→ **READING TEXT**
####################
In 2006 as part of the newly formed FRIENDS OF ART, a master printmaking program Navigation Press: Prints, Books and Multiples was established. Every year at George Mason University Navigation Press, Prints, Books and Multiples,brings artists with national and international reputation to work directly with our students and master printer, Susan Goldman, in the creation of an original edition of prints. Visiting residents artists over the past five years have included Renee Stout, Bill Dunlap, Karen Kunc, William Wiley and Enrique Chagoya. The Friends of Art at George Mason University have generously supported this residency series affording Mason the opportunity to present lectures, exhibits, and workshops so that students and public audiences have had the chance to learn from contemporary masters who play a substantial role in the art world..

In 2011 Wendy Ross, nationally recognized sculptor and public works artist, will create a print based on her interest in nature, science and repetitive patterns. Ross who has a studio in Bethesda, MD also works in every summer in her second studio in the Northwest, gathering imagery from her trip across the plains as she migrates from East to West. Ross will begin her residency on Monday, November 14, 2011 working in the print studio through Friday November 18, 2011. She will present a lecture for the Visual Voices lecture series on Thursday, November 17 in the Harris Theater at 7:30pm.

As master printmaking and publishing program Navigation Press: was established so a collection of prints could be founded along with the excitement of the residencies. The team of printmaking faculty, graduate and undergraduate students at George Mason University who enjoy this program, go on with their careers, knowing the details of a print publishing program, including aspects of the print world that include identifying and collecting prints, museum acquisitions, curatorial, educational and other programming.

Navigation Press was pleased to exhibit its collection of prints in “Coloring Our World” In the Eleanor D. Wilson Museum at Hollins University, Roanoke, VA February to April 2011. Students in the Navigation Press program will also exhibit their work in the international exchange exhibition TRADITIONAL AND NEW:
A Print Exchange between Sichuan Normal University and George Mason University, from December to January 2012, Sichuan, China. Students in the program also assisted in making prints with 20 regional artists for IN UNISON, 20 Washington DC Artists that was exhibited at the Kreeger Museum, January to February 2011. Other exhibition opportunities are in progress.

The Navigation Press program showcase the remarkable flexibility of the printmaking medium and the innovative partnership between, artists, students and working presses.
####################
→ **DATASET SECTION**
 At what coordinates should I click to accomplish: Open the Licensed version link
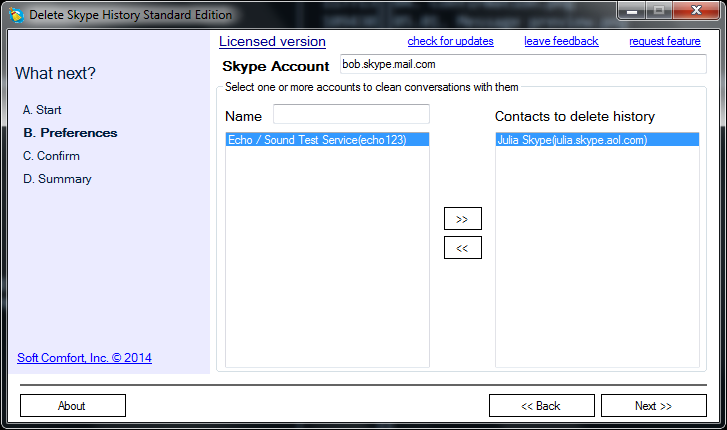coord(272,41)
####################
→ **CHALLENGES**
A) Retype everything in the Navigation Press text from "Navigation Press was" down to "and working presses.".
B) Answer these questions using the Navigation Press text:
(i) In what year was the Navigation Press program established?
(ii) On what date will Wendy Ross give her Visual Voices lecture?
(iii) At which museum was IN UNISON, 20 Washington DC Artists exhibited?
The listing has no connection to the Navigation Press text.

→ **LIST OF SOLUTIONS**
A)
Navigation Press was pleased to exhibit its collection of prints in “Coloring Our World” In the Eleanor D. Wilson Museum at Hollins University, Roanoke, VA February to April 2011. Students in the Navigation Press program will also exhibit their work in the international exchange exhibition TRADITIONAL AND NEW:
A Print Exchange between Sichuan Normal University and George Mason University, from December to January 2012, Sichuan, China. Students in the program also assisted in making prints with 20 regional artists for IN UNISON, 20 Washington DC Artists that was exhibited at the Kreeger Museum, January to February 2011. Other exhibition opportunities are in progress.

The Navigation Press program showcase the remarkable flexibility of the printmaking medium and the innovative partnership between, artists, students and working presses.

B)
(i) 2006
(ii) Thursday, November 17, 2011
(iii) The Kreeger Museum